#### Passage
============

The issue with your use of -replace though, is that it's a string operation, so even if it works, you're going to end up with the string representation of a boolean, not the actual bool, even though you said to use $true and $false directly (and this is again because of type conversion; -replace needs a string there, PowerShell converts your bool to string to satisfy it).
So, after that long-winded explanation, what makes sense then is this:
$params.in_stock = $_.'In stock?'
if ($params.in_stock -eq 0) {
$params.in_stock = $false
} elseif($params.in_stock -eq 1) {
$params.in_stock -eq $true
}
in fact, the elseif isn't necessary since you can only have 2 values:
$params.in_stock = $_.'In stock?'
if ($params.in_stock -eq 0) {
$params.in_stock = $false
} else {
$params.in_stock -eq $true
}
Even further though, we can use conversions to not need a conditional at all. Remember what I said about converting strings to numbers, and numbers to bool.
0 -as [bool] # gives false
"0" -as [bool] # gives true (whoops)
"0" -as [int] # gives the number 0
"0" -as [int] -as [bool] # false!
Now, we can do this:
$params.in_stock = $_.'In stock?' -as [int] -as [bool]
cool! Let's put it back into the other code:
$params = #()
$csv = Import-Csv C:\test\test-upload.csv
$csv | Select-Object -Property Type, SKU, Name, 'Visibility in catalog',
'Tax status', 'In stock?', Stock, 'Backorders allowed?', 'Allow customer
reviews?', 'Regular price', Categories | ForEach-Object {
$params += #{ # new hashtable here
type = $_.type
SKU = $_.SKU
name = $_.name
catalog_visibility = $_.'Visibility in catalog'
categories = $_.Categories
regular_price = $_.'Regular price'
in_stock = $_.'In stock?' -as [int] -as [bool]
}
}
Deeper dive!
Piping: you're doing some calls like the Import-Csv call and assigning its output to a variable, then piping that variable into another command. That's fine, it's not wrong, but you could also just pipe the first command's output directly into the second like so:
$params = #()
Import-Csv C:\test\test-upload.csv |
Select-Object -Property Type, SKU, Name, 'Visibility in catalog',
'Tax status', 'In stock?', Stock, 'Backorders allowed?', 'Allow customer
reviews?', 'Regular price', Categories |
ForEach-Object {
$params += #{ # new hashtable here
type = $_.type
SKU = $_.SKU
name = $_.name
catalog_visibility = $_.'Visibility in catalog'
categories = $_.Categories
regular_price = $_.'Regular price'
in_stock = $_.'In stock?' -as [int] -as [bool]
}
}
I updated to formatting a little to show that you can use a line break after a pipe |, which can look a little cleaner.
About Select-Object: its purpose is to take objects with a certain set of properties, and give you back a new object with a more limited (or sometimes with brand new) properties (it has other uses around changing the number of objects or filtering the array in other ways that aren't relevant here at the moment).

============

#### What you need to do
**A)** In the PowerShell answer, what does the writer say you can put after a pipe to make the code look cleaner?
**B)** Please explain why, according to the PowerShell answer, using -replace leaves you with the string representation of a boolean instead of an actual bool.

#### Material supplied

============

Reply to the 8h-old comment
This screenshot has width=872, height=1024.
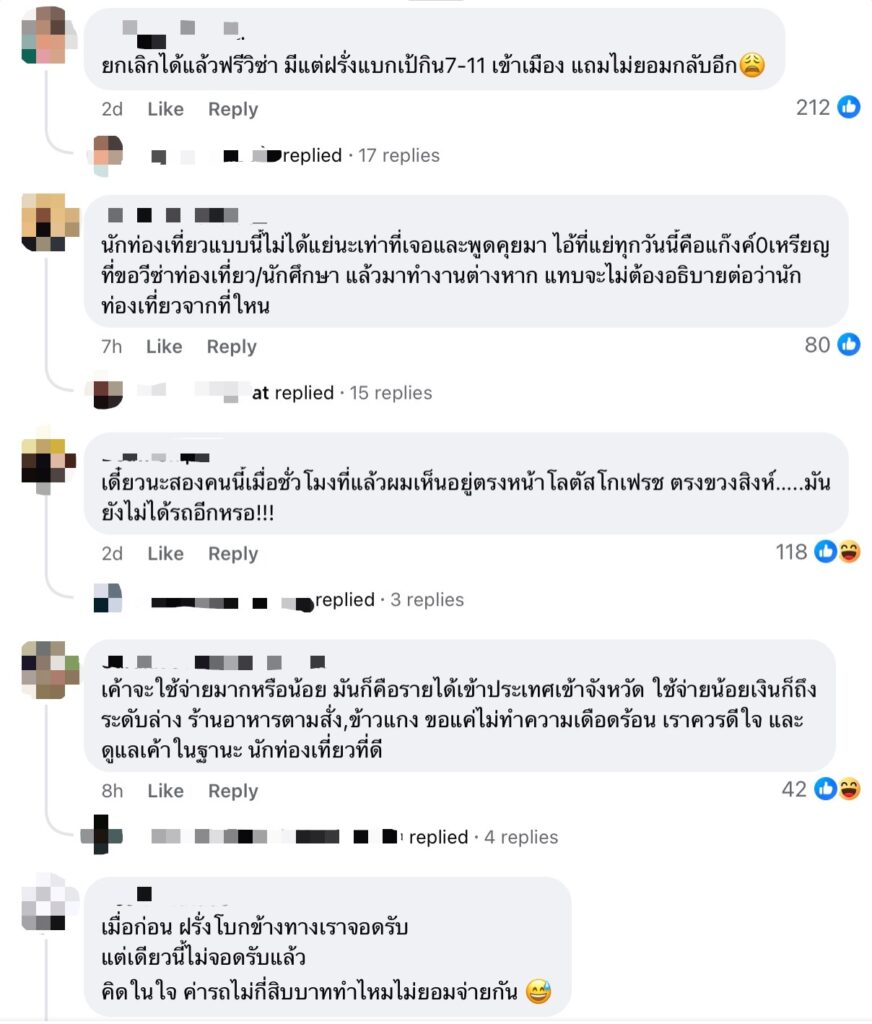tap(233, 791)
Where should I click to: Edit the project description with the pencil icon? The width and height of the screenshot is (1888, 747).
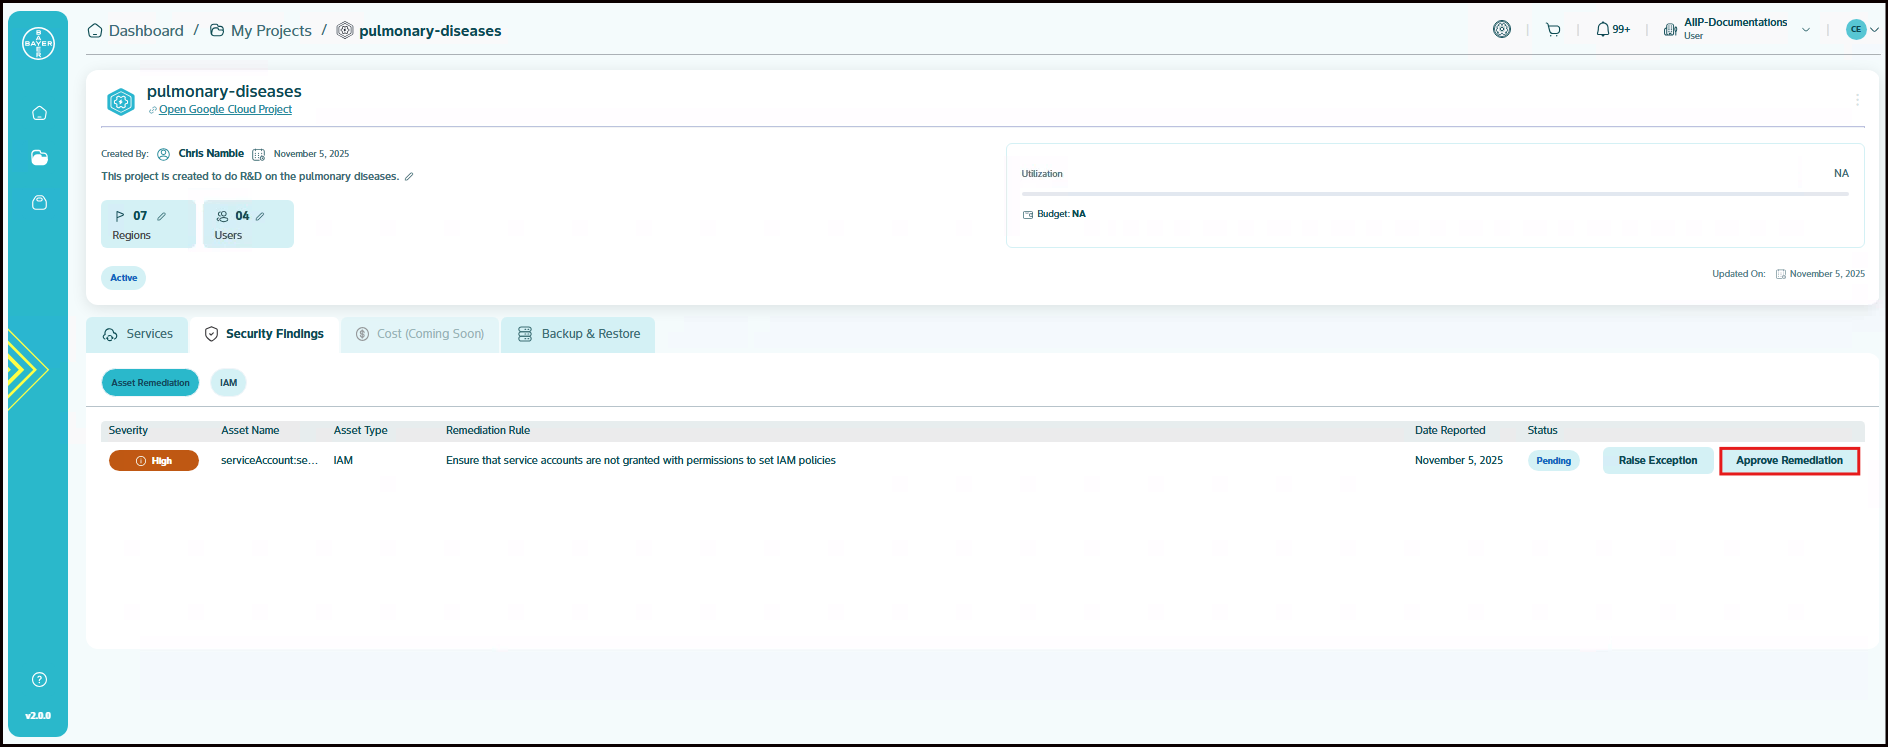coord(409,177)
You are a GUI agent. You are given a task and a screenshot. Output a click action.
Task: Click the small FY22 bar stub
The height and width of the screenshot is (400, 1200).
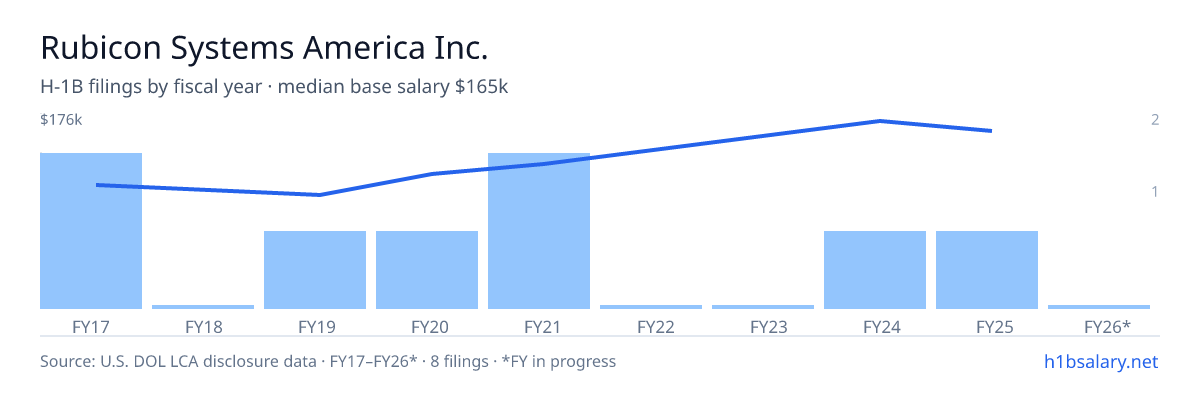click(651, 307)
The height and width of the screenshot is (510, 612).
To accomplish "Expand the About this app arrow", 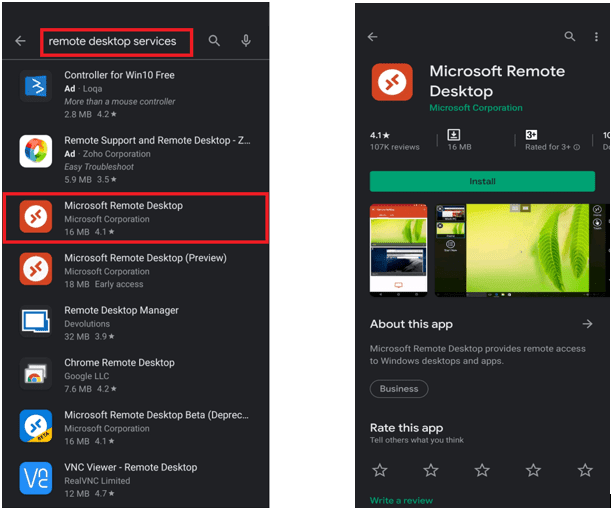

============

#### Answers for this exercise
**A)** A line break.

**B)** -replace is a string operation and needs a string. PowerShell therefore converts the $true or $false you supply into a string to satisfy it, so the result is a string, not a real bool.